── SOURCE TEXT ──

Media Landscapes and presidential elections

Our horizon is defined by media landscapes. Natural landscapes (landscapes) were followed by urban landscapes (urbanscapes) and for decades it has been the media landscapes (mediascapes) that define and determine our present. Muntadas is one of the artists who has exhaustively analyzed the media landscape in his works. In a work from 1978, Two landscapes, he already made reference to the real and to the media landscape, that is to say, to its influence on the creation (or mediatization) of contemporary consciousness.

This impact of the media reaches one of its highlights in North American politics. Antoni Muntadas (resident in New York since the 1970s), together with Marshall Reese, have been focusing their long-term exploration of media landscapes on the periods of the electoral campaigns in the United States. Since 1984, they have created an anthology of television campaign ads for the presidency of the United States, which began with the Eisenhower-Stevenson campaign in 1952 and which they update every four years and accompany with presentations and talks. We are in 2020, in the midst of the Trump-Biden presidential campaign and Muntadas and Reese present the most recent installment of their work, a 97-minute video that collects and critically analyzes, through an edition that contrasts, superimposes or presents in parallel different campaigns, which evidence, different situations, values, priorities, needs or tendencies.

───
── INPUT DATA ──

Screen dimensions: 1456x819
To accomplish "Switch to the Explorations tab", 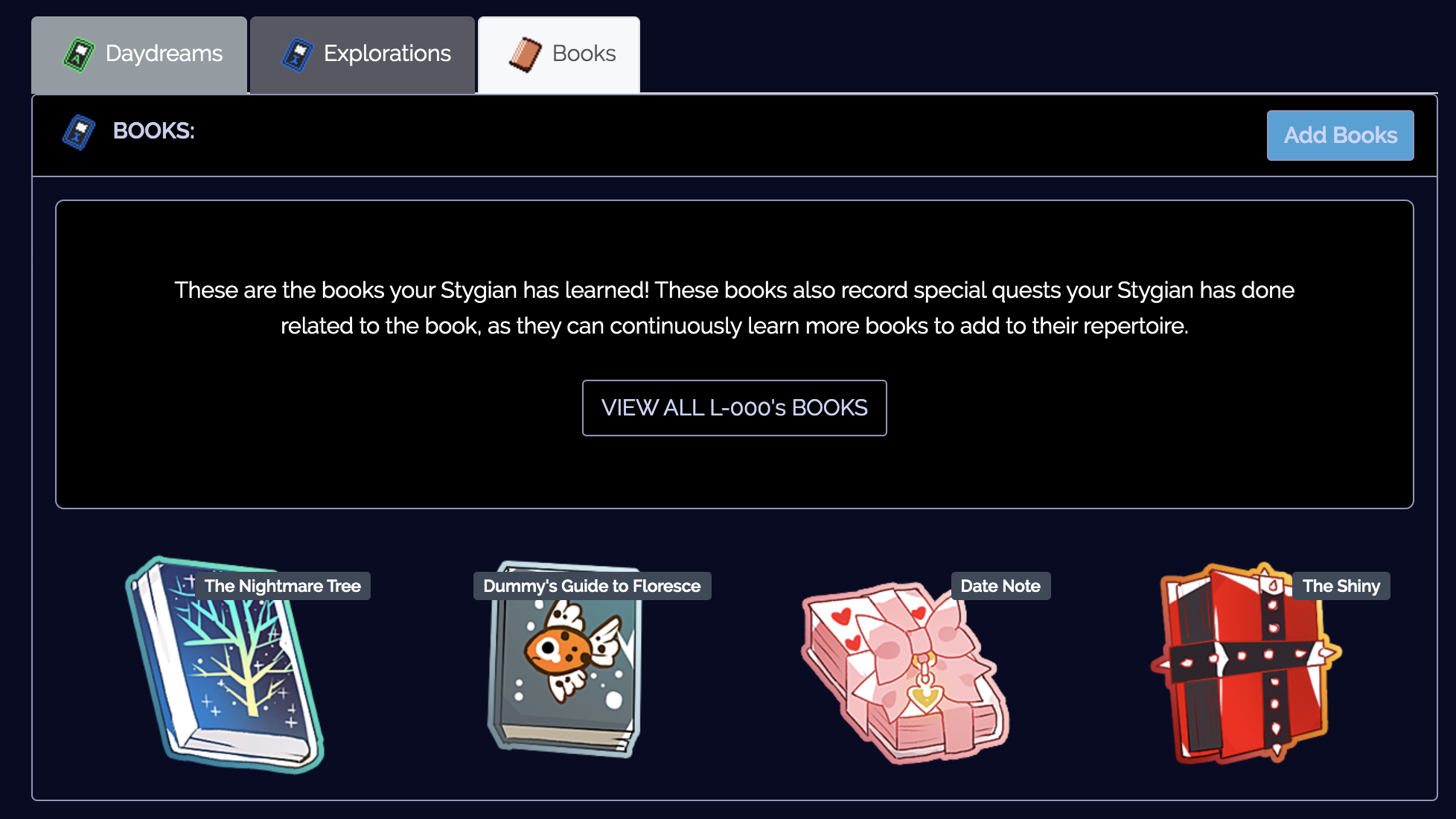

───

■ TASK DESCRIPTION ■
According to the text on media landscapes, which presidential campaign does the anthology of television ads by Muntadas and Reese begin with? Answer from the source text only, not from the listing.

■ COMPLETED EXERCISE ■
The Eisenhower-Stevenson campaign of 1952.